ABC of Antithrombotic Therapy
Many of the common problems in clinical practice today relate to thrombosis. The underlying final pathophysiological process in myocardial infarction and stroke is thrombus formation (thrombogenesis).
Many of the common problems in clinical practice today relate to thrombosis. The underlying final pathophysiological process in myocardial infarction and stroke is thrombus formation (thrombogenesis). Common cardiovascular disorders such as atrial fibrillation and heart failure are also associated with thrombogenesis. Thrombosis is also a clinical problem in various cancers and after surgery, especially orthopaedic. Pathophysiology Over 150 years ago Virchow recognised three prerequisites for thrombogenesis: abnormal blood flow, vessel wall abnormalities, and blood constituent abnormalities. This concept has been extended by modern knowledge of the endothelial function, flow characteristics, and blood constituents including haemorheological factors, clotting factors, and platelet physiology. As thrombus consists of platelets and fibrin (and often bystanding erythrocytes and white blood cells), optimum antithrombotic prophylactic therapy can and should be directed towards both.

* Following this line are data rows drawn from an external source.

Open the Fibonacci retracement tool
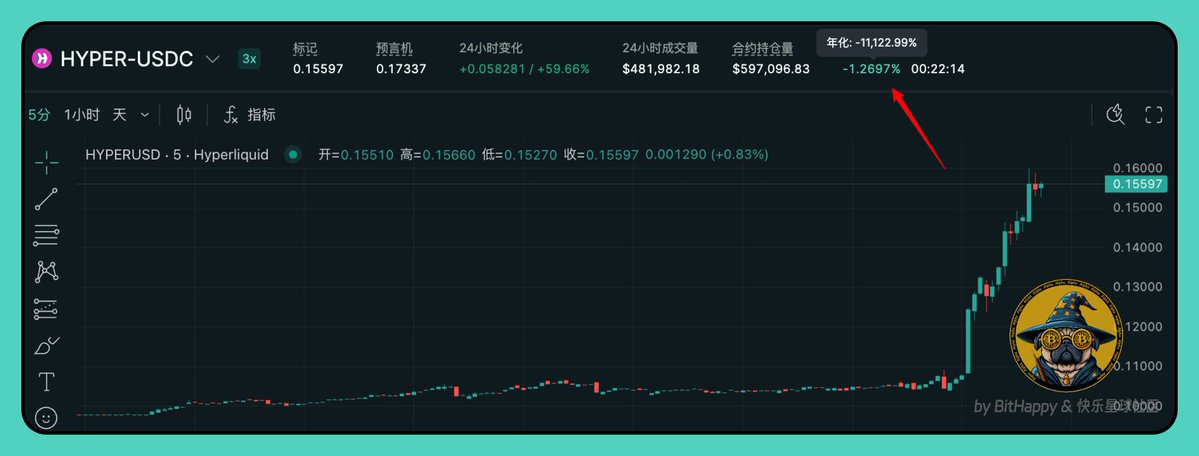The width and height of the screenshot is (1199, 456). (x=46, y=236)
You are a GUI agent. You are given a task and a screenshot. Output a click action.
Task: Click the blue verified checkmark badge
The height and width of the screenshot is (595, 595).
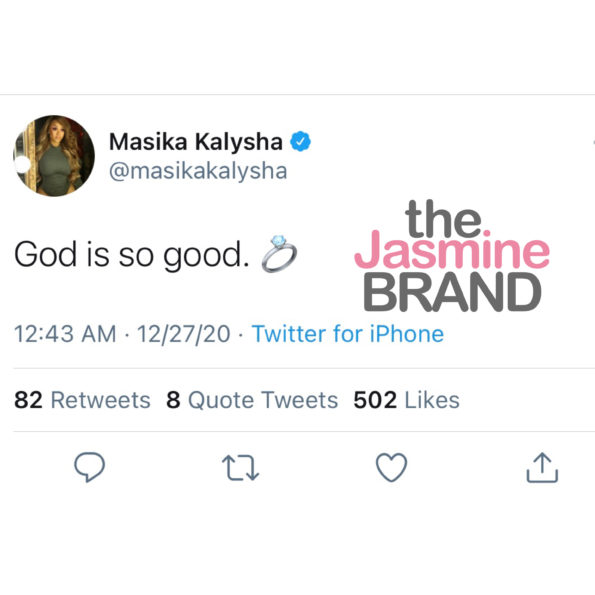tap(300, 142)
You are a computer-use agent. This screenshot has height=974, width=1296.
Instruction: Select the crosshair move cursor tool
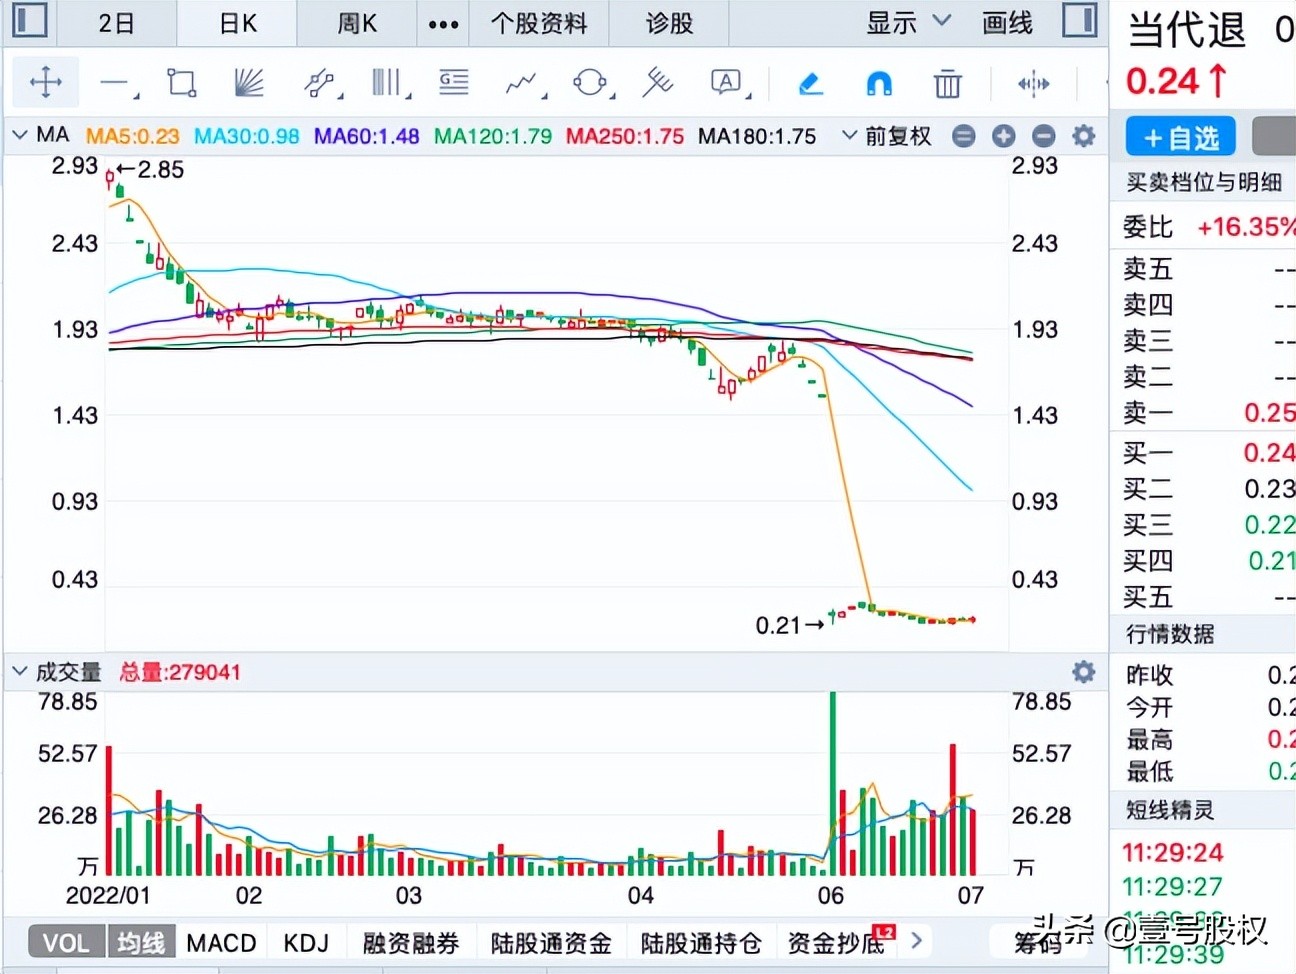pyautogui.click(x=46, y=82)
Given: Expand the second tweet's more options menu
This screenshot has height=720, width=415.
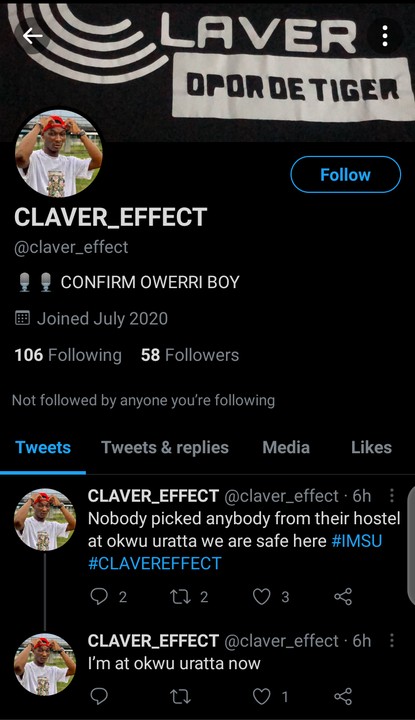Looking at the screenshot, I should [x=392, y=640].
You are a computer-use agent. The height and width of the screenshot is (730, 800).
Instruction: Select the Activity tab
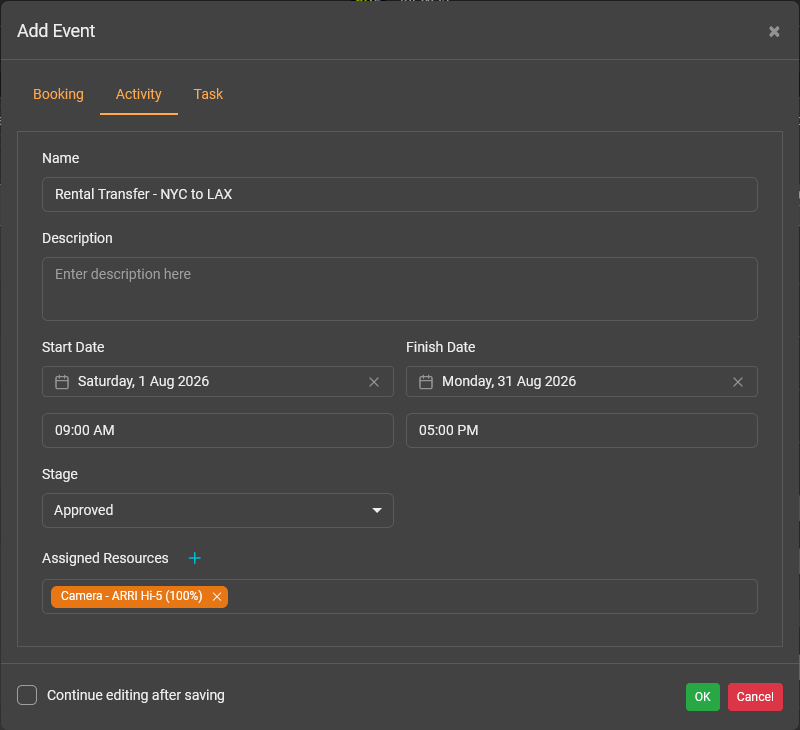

Antiplatelet drugs Aspirin and agents acting on the cyclo-oxygenase pathway Aspirin irreversibly inhibits cyclo-oxygenase by acetylation of amino acids that are next to the active site. In platelets, this is the rate limiting step in synthesis of thromboxane A2, and inhibition occurs in the megakaryocyte so that all budding platelets are dysfunctional. Because platelets are unable to regenerate fresh cyclo-oxygenase in response, the effect of aspirin remains as long as the lifespan of the platelet (generally about 10 days).